• _Excerpt_
· · · · · · ·
Or, to put the core insight plainly: repeatedly risking something makes it likely it will occur. So if dust specks are worse than a minuscule risk of torture, then some number of dust specks must be worse than a guaranteed torture.
4 The extremely simple argument
Here is an argument that I find persuasive.
- A mild pain is bad.
- Infinite mild pains are infinity times worse than a single mild pain.
- Therefore infinite mild pains are infinitely bad.
- Very intense pain is not infinitely bad.
- Things that are infinitely bad are worse than things that aren’t.
- Therefore infinite mild pains are worse than one very intense pain.
Where should one get off the boat? You might be tempted to reject 2. After all, suppose the badness of the first dust speck is 1, the next is .5, the next is .25, etc. Their total badness would be 2 even though they each have some badness. But that can only work if the badness of the dust specks is dependent on the number of other dust specks. This is hard to believe—why would the badness of my eye being mildly irritated by a speck of dust getting into it be affected by whether other people in distant galaxies get dust specks in their eyes too?
My guess is that they should reject 4. They should say that very intense pains are infinitely bad. But that doesn’t seem that plausible to me. Really, infinitely bad? Mild pains have a finite amount of badness—could it really be that there’s some small jump in pain-level that spikes things from a finite level to an infinite level.
Imagine trying to make a graph of the badness of the pain as a function of its intensity. The graph would have to look like this.
(A brief note: often there are thought to be multiple scales of badness—so that it’s not so much that torture just scores infinite on the badness scale dust specks are on, but that it’s lexically worse. That basically there’s a linear scale where things as bad as torture are measured, and on that scale, dust specks count for zero or infinitesimal. For the present graph, I’m using the dust speck scale).
Now, maybe you think that it’s vague the level of intensity at which things spike to infinity. But I don’t think this is right. It can’t be vague whether something is infinitely bad. I don’t even think badness can be vague, nor can other fundamental facts, but definitely it seems super sus if it’s vague whether something is infinitely bad.
5 Scope neglect
So far we’ve seen three arguments for thinking that a bunch of dust specks is worse than a torture. On the other side we have something like a single brute intuition. Here I’m going to argue that that one intuition isn’t even trustworthy!
The basic problem is that humans have very bad intuitions when it comes to large numbers. People will pay about the same amount to save 2,000 birds as 200,000 birds. Intuitively, a billion years of torture registers to us almost exactly the same as a million years. Even though a billion years is 1,000 times worse. This bias leads to a number of clear errors.
In light of this, we don’t have trustworthy intuitions about the badness of infinite dust specks. If we didn’t suffer from bias, so 1 million dust specks intuitively registered to us .1% as intensely as a billion dust specks, it’s not at all clear we’d have this intuition.
I find there’s a frame of mind I can get into where I can see why so many dust specks is worse than a torture. Remember, the total amount of time people will spend in mild discomfort from the dust specks is much more than the number of years conscious beings will ever experience. If everyone on Earth had a speck of dust in their eye for their whole life, it would still be infinitesimal compared to infinite dust specks. When one vividly grasps how bad infinite dust specks are, then it begins to seem not so crazy that they’re worse than one torture.
· · · · · · ·
• _Dataset entries_

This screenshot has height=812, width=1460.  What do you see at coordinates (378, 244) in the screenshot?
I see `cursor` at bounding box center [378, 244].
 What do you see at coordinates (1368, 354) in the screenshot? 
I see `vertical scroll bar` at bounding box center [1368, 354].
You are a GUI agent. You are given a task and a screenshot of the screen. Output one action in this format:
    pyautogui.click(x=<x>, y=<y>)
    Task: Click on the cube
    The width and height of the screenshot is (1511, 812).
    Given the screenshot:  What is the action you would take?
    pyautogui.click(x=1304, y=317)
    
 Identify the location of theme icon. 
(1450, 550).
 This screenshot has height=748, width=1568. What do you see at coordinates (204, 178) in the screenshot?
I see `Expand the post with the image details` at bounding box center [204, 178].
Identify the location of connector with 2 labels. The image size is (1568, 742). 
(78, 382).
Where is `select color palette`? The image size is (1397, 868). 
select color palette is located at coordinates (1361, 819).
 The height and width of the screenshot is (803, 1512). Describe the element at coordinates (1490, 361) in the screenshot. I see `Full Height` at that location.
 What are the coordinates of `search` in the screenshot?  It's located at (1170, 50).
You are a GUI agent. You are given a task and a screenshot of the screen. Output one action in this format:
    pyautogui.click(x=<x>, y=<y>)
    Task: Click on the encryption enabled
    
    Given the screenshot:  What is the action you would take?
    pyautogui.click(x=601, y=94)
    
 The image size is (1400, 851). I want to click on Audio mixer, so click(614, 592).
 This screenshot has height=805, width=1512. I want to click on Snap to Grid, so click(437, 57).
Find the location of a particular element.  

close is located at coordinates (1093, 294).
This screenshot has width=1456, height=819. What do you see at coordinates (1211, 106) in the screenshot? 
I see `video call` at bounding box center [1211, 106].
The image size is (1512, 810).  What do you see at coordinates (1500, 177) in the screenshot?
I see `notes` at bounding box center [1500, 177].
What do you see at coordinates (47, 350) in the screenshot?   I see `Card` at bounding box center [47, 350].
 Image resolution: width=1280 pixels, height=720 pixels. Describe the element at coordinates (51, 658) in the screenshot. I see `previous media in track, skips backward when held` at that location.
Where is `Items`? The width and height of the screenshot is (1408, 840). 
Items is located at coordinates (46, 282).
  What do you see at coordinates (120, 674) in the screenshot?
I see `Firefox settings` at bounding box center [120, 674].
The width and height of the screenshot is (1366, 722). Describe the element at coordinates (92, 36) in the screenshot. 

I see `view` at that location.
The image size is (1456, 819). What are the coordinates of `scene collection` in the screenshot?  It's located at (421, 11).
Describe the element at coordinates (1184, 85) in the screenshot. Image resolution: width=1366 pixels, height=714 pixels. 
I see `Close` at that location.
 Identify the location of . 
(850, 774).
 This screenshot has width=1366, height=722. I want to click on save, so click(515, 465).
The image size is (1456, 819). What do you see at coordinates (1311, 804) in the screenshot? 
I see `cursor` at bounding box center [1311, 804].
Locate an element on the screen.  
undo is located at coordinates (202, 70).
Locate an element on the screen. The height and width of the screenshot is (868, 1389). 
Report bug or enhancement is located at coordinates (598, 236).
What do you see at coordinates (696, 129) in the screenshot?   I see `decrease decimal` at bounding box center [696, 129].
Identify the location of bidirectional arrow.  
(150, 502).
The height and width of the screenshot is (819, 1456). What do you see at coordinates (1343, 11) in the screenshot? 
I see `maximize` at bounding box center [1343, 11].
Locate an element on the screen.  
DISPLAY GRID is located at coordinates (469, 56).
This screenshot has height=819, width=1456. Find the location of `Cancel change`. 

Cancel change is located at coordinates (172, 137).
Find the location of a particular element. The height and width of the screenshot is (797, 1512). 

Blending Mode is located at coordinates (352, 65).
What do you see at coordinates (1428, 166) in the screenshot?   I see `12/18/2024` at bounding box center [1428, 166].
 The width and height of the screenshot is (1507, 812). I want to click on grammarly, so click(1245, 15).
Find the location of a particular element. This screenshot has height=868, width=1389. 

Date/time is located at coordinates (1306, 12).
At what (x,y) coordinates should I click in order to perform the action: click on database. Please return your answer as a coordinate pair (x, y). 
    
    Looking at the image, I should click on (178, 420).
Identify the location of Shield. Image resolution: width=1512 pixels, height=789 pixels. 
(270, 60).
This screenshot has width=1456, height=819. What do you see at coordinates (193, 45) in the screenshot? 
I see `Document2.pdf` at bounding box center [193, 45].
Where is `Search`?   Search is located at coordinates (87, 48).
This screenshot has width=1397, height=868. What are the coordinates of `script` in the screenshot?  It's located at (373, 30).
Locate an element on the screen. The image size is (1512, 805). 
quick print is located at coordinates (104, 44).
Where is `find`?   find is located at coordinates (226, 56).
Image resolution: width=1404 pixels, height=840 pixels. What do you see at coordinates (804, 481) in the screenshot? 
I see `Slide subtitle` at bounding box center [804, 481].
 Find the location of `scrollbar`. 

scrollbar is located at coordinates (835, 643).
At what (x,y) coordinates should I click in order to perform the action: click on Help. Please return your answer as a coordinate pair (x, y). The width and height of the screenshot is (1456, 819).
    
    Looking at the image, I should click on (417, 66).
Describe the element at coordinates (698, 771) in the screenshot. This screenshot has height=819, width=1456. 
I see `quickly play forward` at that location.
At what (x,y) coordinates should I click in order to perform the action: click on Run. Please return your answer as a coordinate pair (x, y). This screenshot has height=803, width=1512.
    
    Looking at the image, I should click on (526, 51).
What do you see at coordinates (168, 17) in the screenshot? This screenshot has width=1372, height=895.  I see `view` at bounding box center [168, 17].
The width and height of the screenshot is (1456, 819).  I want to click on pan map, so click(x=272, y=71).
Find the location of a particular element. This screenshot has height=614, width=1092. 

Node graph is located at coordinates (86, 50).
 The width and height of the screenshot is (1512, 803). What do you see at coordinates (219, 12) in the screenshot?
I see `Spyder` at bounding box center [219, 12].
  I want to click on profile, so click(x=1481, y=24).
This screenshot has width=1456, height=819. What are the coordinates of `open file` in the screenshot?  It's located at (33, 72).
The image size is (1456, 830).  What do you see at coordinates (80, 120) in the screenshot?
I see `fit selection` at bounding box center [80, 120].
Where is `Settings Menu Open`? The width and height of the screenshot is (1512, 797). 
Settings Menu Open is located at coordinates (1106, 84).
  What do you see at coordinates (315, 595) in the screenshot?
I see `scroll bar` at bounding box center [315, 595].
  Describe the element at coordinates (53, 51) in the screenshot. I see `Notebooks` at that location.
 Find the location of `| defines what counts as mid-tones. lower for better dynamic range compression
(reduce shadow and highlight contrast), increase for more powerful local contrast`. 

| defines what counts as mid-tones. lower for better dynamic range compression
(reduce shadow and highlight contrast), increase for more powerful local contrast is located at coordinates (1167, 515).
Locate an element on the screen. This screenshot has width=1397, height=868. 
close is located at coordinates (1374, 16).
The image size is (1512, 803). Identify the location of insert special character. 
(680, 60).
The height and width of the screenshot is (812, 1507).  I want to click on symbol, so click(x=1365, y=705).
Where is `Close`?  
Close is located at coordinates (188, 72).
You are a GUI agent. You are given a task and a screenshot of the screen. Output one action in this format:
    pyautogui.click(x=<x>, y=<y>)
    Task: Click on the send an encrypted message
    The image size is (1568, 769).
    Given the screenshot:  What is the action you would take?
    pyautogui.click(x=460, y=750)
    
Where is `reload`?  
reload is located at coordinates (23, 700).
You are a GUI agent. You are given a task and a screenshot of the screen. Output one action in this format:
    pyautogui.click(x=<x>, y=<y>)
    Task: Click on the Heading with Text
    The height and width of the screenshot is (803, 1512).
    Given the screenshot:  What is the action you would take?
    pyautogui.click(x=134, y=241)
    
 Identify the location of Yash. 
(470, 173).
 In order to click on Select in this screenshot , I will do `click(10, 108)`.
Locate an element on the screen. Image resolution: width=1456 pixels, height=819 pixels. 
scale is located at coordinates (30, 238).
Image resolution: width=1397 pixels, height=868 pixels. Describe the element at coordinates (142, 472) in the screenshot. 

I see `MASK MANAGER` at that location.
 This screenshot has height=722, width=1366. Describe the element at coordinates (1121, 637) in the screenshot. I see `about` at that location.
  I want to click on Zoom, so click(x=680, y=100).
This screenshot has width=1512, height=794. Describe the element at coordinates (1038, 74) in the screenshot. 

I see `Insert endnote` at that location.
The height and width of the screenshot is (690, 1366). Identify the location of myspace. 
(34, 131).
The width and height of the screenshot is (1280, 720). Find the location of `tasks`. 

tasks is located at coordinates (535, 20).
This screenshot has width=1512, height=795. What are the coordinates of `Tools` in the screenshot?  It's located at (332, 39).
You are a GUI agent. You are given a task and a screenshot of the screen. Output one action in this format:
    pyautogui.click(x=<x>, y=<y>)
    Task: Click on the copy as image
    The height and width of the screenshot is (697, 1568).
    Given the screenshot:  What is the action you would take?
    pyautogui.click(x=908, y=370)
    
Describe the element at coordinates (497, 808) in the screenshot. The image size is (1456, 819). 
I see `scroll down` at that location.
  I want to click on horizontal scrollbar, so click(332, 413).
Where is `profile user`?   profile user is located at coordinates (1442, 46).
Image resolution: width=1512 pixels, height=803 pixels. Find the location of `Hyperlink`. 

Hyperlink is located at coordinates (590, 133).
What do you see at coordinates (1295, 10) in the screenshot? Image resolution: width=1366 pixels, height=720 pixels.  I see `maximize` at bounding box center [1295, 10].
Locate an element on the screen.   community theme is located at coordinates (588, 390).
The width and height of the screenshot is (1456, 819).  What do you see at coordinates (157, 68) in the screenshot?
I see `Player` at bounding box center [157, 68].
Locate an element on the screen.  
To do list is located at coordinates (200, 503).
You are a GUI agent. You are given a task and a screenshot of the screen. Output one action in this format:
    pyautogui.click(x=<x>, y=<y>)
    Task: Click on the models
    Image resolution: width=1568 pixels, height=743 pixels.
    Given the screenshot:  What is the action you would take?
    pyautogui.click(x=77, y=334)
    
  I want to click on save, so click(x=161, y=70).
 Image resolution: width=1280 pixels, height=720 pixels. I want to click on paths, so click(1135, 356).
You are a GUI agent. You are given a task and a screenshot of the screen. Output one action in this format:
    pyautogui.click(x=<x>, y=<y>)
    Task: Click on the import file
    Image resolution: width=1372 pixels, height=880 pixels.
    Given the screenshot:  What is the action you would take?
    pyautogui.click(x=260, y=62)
· · · · · · ·
• _What you are asked to do_
Return the passage of the excerpt on dust specks and torture from "Or, to put the" to "not infinitely bad.", copied word for word.

• _Output for this exercise_
Or, to put the core insight plainly: repeatedly risking something makes it likely it will occur. So if dust specks are worse than a minuscule risk of torture, then some number of dust specks must be worse than a guaranteed torture.
4 The extremely simple argument
Here is an argument that I find persuasive.
- A mild pain is bad.
- Infinite mild pains are infinity times worse than a single mild pain.
- Therefore infinite mild pains are infinitely bad.
- Very intense pain is not infinitely bad.